To do ▸ Retype the listing word for word, from the line containing "This screenshot has width=465, height=375." through the line containing "point(347,143)", including both of those lines. Omit the pictures.

____ Information given

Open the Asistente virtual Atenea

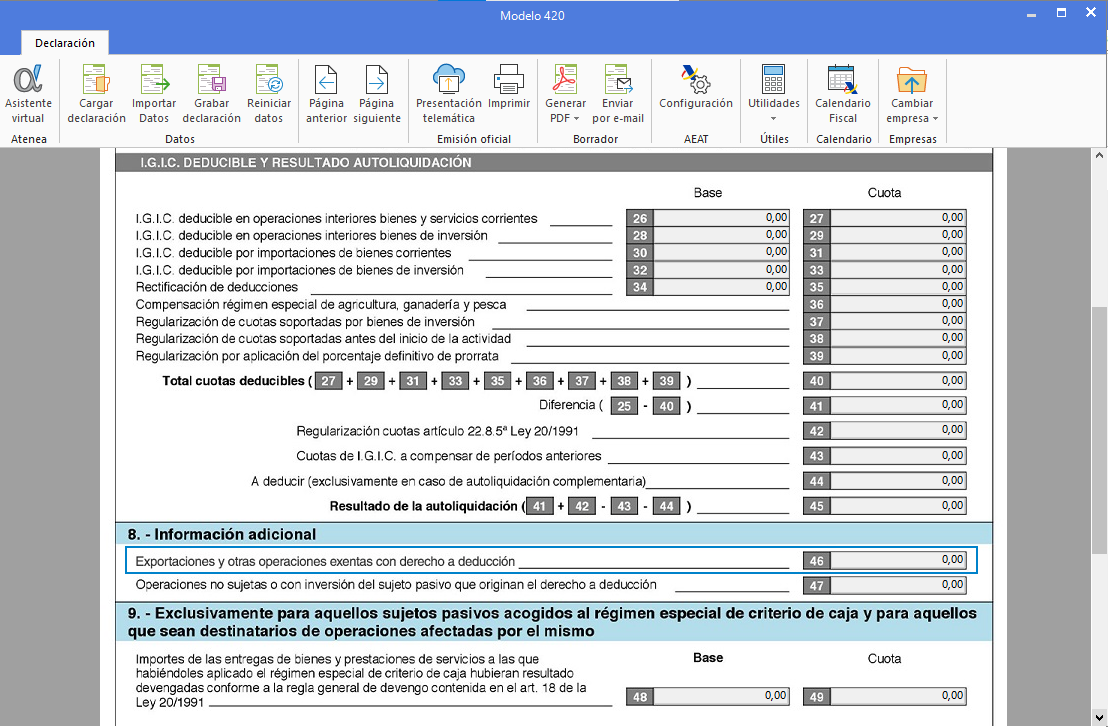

________
____ Information given

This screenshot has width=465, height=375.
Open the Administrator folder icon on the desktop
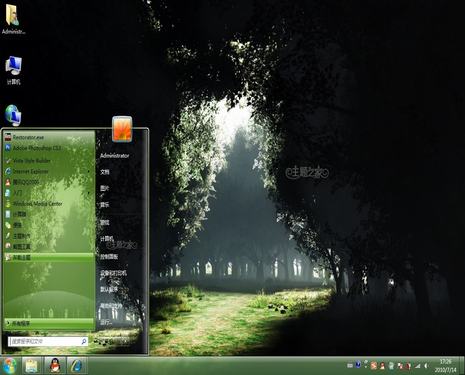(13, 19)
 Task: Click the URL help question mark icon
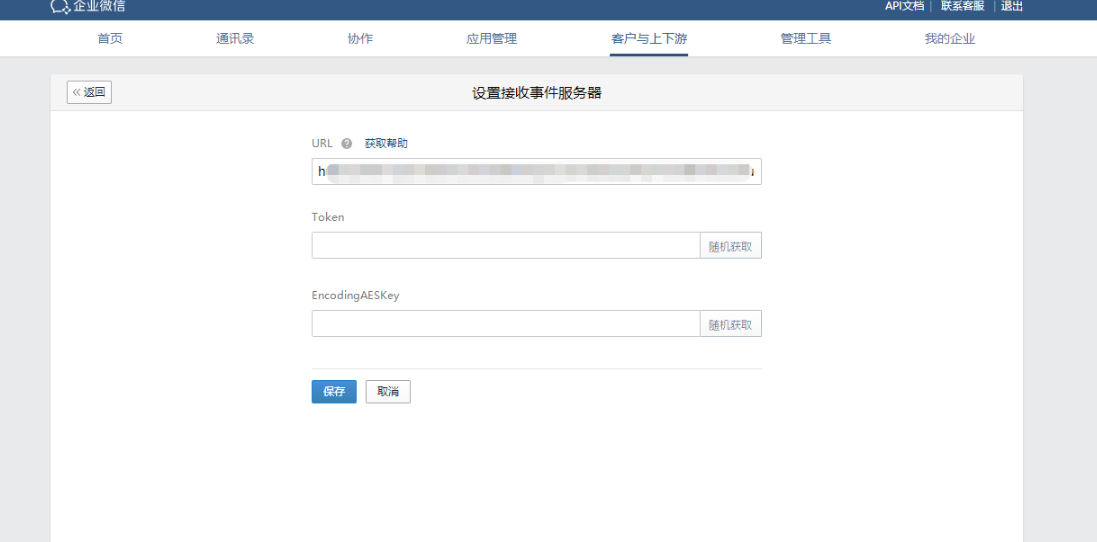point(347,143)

________

Correct answer ▸
This screenshot has width=465, height=375.
Open the Administrator folder icon on the desktop
(13, 19)
 Task: Click the URL help question mark icon
point(347,143)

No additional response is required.